抜粋本文 >>
━━━━━━━━━━━━━━━━━━━━━━━━━━━━━━
(19)【発行国】日本国特許庁(JP)
(12)【公報種別】公開特許公報(A)
(11)【公開番号】P2022121950
(43)【公開日】2022-08-22
(54)【発明の名称】間仕切りパネルの端部処理構造
(51)【国際特許分類】
E04B 2/82 20060101AFI20220815BHJP
【FI】
E04B2/82 521A
【審査請求】未請求
【請求項の数】5
【出願形態】OL
(21)【出願番号】P 2021018958
(22)【出願日】2021-02-09
(71)【出願人】
【識別番号】000184621
【氏名又は名称】小松ウオール工業株式会社
(74)【代理人】
【識別番号】100090712
【弁理士】
【氏名又は名称】松田 忠秋
(72)【発明者】
【氏名】堀 翔伍
(72)【発明者】
【氏名】中川 真人
(57)【要約】
【課題】良好なシール性、必要十分な気密性、遮音性を容易に実現する。
━━━━━━━━━━━━━━━━━━━━━━━━━━━━━━
表示情報 >>
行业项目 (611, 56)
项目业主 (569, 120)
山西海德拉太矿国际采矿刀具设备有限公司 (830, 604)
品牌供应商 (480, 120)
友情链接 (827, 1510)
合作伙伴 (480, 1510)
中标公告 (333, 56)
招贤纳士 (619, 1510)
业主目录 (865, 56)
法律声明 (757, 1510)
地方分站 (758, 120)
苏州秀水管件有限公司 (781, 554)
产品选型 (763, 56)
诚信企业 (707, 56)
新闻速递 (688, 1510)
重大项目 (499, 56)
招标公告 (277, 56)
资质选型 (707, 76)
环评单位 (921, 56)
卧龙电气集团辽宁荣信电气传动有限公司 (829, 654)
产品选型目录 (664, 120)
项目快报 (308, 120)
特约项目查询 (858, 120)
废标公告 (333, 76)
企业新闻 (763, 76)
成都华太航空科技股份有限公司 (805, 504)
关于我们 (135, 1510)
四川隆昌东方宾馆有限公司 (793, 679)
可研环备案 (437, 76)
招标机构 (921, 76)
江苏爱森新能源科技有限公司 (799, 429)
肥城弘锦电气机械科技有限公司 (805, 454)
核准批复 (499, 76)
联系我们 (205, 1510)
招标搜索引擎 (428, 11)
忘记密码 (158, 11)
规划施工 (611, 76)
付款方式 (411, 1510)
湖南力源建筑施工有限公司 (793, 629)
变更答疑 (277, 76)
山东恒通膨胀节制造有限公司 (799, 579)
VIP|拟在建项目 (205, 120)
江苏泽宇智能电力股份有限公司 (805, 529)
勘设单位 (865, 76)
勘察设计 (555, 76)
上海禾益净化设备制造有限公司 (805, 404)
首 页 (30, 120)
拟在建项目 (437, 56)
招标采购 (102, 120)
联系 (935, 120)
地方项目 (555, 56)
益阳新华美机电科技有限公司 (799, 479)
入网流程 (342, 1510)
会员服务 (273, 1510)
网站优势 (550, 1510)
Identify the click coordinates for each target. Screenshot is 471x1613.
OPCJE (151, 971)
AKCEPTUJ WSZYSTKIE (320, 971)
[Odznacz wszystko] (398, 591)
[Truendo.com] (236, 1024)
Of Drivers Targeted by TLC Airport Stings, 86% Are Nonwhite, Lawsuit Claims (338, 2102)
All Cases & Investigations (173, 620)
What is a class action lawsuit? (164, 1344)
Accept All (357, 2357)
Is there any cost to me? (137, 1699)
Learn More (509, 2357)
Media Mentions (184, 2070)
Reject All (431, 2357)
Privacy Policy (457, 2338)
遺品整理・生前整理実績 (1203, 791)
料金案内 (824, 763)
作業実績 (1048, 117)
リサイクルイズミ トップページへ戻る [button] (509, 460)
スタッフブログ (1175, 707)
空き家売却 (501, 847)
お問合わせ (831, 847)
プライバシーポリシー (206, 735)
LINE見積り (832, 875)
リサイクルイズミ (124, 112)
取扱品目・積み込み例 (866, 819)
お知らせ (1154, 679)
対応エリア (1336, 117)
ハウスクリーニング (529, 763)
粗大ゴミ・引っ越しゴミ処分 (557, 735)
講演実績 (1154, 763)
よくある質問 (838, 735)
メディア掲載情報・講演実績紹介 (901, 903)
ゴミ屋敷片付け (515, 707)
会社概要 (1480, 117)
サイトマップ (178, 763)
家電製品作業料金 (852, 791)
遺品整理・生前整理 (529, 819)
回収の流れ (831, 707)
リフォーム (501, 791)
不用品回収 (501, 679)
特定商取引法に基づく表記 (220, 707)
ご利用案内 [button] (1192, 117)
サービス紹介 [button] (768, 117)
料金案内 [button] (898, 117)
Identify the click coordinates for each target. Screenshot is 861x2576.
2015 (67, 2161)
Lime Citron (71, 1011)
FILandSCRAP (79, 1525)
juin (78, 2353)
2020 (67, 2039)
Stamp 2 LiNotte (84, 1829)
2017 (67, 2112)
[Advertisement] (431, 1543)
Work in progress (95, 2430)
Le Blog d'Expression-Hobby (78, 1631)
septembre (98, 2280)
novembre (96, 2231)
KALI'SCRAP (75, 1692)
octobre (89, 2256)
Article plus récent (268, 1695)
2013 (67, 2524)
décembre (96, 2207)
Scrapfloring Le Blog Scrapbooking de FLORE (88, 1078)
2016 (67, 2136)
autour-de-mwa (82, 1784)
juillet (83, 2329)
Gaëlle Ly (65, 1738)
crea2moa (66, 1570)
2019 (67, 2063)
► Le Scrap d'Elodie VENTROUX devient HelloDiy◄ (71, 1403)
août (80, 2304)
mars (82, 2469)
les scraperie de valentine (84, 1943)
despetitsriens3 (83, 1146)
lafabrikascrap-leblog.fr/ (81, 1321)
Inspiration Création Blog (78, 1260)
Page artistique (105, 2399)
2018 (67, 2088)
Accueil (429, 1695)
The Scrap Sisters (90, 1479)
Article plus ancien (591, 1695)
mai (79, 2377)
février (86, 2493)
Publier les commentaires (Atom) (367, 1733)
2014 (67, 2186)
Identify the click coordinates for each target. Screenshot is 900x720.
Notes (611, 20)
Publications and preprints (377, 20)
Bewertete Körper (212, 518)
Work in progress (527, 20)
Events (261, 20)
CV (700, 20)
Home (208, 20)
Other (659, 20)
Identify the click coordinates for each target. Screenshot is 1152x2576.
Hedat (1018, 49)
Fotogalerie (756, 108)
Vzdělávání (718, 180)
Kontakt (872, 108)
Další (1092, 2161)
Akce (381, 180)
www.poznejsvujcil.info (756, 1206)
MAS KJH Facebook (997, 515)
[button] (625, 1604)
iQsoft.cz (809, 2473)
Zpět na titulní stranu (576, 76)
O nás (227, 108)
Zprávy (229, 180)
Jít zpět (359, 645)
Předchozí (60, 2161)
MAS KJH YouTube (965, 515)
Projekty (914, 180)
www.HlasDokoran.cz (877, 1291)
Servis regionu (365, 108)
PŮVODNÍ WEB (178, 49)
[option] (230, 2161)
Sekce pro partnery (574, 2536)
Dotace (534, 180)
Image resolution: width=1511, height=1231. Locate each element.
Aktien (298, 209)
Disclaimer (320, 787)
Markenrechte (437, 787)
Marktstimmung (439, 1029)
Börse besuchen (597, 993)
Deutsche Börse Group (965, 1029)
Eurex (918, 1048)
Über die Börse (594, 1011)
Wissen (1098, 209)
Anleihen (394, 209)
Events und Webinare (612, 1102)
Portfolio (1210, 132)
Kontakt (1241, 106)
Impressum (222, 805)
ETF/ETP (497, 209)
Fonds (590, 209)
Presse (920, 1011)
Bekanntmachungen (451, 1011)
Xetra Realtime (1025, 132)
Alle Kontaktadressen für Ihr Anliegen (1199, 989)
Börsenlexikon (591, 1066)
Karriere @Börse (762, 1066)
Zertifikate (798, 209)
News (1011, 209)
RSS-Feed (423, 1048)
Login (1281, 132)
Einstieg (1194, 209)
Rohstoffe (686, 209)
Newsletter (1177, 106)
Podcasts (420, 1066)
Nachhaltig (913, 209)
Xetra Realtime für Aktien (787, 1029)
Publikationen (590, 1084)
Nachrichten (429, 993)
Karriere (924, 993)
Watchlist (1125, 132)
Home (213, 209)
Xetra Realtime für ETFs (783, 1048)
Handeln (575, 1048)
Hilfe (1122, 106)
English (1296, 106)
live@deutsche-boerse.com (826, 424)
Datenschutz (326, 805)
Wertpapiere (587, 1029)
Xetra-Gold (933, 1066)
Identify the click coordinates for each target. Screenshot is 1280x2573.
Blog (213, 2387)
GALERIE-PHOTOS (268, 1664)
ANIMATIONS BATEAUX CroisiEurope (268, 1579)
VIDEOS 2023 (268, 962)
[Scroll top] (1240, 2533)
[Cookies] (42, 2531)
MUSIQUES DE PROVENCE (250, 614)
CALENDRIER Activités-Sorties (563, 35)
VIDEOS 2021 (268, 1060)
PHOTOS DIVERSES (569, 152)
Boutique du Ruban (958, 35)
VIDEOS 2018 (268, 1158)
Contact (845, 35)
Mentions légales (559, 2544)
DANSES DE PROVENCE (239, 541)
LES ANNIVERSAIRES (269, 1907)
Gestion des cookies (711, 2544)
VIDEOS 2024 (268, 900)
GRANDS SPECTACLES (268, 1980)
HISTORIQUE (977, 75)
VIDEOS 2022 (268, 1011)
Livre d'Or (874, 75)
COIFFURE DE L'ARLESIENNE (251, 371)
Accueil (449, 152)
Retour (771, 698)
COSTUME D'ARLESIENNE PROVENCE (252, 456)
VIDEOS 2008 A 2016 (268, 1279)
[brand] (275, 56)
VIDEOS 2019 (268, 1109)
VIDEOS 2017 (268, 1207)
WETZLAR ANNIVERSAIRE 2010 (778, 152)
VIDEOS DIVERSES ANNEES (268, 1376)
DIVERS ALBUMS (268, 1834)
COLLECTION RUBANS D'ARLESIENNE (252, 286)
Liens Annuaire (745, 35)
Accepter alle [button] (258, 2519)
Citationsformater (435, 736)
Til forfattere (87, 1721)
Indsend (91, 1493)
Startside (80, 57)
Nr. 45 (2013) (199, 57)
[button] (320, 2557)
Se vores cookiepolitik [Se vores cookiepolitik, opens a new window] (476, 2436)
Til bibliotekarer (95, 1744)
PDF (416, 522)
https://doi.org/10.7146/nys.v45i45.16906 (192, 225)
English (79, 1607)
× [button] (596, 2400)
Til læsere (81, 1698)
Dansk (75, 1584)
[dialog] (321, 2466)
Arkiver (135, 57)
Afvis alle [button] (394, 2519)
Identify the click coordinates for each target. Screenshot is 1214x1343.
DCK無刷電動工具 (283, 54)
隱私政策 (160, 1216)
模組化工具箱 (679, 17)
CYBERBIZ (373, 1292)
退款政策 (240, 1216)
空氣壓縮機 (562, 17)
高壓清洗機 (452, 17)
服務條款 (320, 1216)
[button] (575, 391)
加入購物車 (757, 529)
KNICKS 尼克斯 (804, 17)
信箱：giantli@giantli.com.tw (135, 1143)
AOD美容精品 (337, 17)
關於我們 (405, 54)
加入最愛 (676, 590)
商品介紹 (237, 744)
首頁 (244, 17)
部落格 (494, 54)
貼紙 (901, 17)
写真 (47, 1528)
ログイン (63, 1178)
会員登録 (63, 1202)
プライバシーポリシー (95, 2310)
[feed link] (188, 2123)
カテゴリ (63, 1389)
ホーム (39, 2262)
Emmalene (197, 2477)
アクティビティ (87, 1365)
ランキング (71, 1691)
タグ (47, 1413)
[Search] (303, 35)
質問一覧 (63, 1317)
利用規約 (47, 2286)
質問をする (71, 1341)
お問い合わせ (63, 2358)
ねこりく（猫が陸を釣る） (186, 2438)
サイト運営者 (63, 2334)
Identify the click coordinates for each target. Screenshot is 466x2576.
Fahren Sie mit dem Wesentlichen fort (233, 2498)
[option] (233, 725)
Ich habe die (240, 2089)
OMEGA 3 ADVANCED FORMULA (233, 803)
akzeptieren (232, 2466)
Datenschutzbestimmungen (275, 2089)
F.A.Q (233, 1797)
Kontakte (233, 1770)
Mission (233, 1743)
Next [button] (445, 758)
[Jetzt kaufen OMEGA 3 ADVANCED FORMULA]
━━━━━━━━━━━━━━━━━━━━━━━━━━━━━━
課題 A >>
間仕切りパネルの特許公報で、出願人として記載されている会社名は何か。
課題 B >>
間仕切りパネルの特許公報の続きを、最後の文の後から書き進めてください。

出力結果 A >>
小松ウオール工業株式会社

出力結果 B >>
【解決手段】建築物の壁面Wに固定するチャンネル状の縦部材11と、間仕切りパネルP、Pの壁面側の支柱Sに固定するカバー部材12、12と、カバー部材12、12の先端部のシール材13、13とを設け、シール材13、13は、それぞれ縦部材11の前後の外側面に圧接する。
【選択図】
図1
【特許請求の範囲】
【請求項1】
建築物の壁面に固定するチャンネル状の縦部材と、間仕切りパネルの壁面側の端部の支柱に固定する前後一対のカバー部材と、該カバー部材の先端部に内向きに装着する前後一対のシール材とを備えてなり、該シール材は、それぞれ前記縦部材の外側面に圧接することを特徴とする間仕切りパネルの端部処理構造。
【請求項2】
前記カバー部材は、支柱の前面側または後面側と壁面側とにそれぞれ対応する規制部、固定部と、所定の間隔を隔てて前記規制部と平行に壁面側に突出させ、前記シール材用の内向きの収納部を先端部に形成する本体部とを備えることを特徴とする請求項1記載の間仕切りパネルの端部処理構造。
【請求項3】
前記規制部には、位置規制用の突条を形成することを特徴とする請求項2記載の間仕切りパネルの端部処理構造。
【請求項4】
前記縦部材には、クッション性の吸音材を収納することを特徴とする請求項1ないし請求項3のいずれか記載の間仕切りパネルの端部処理構造。
【請求項5】
前記吸音材は、支柱上の前記カバー部材に圧接することを特徴とする請求項4記載の間仕切りパネルの端部処理構造。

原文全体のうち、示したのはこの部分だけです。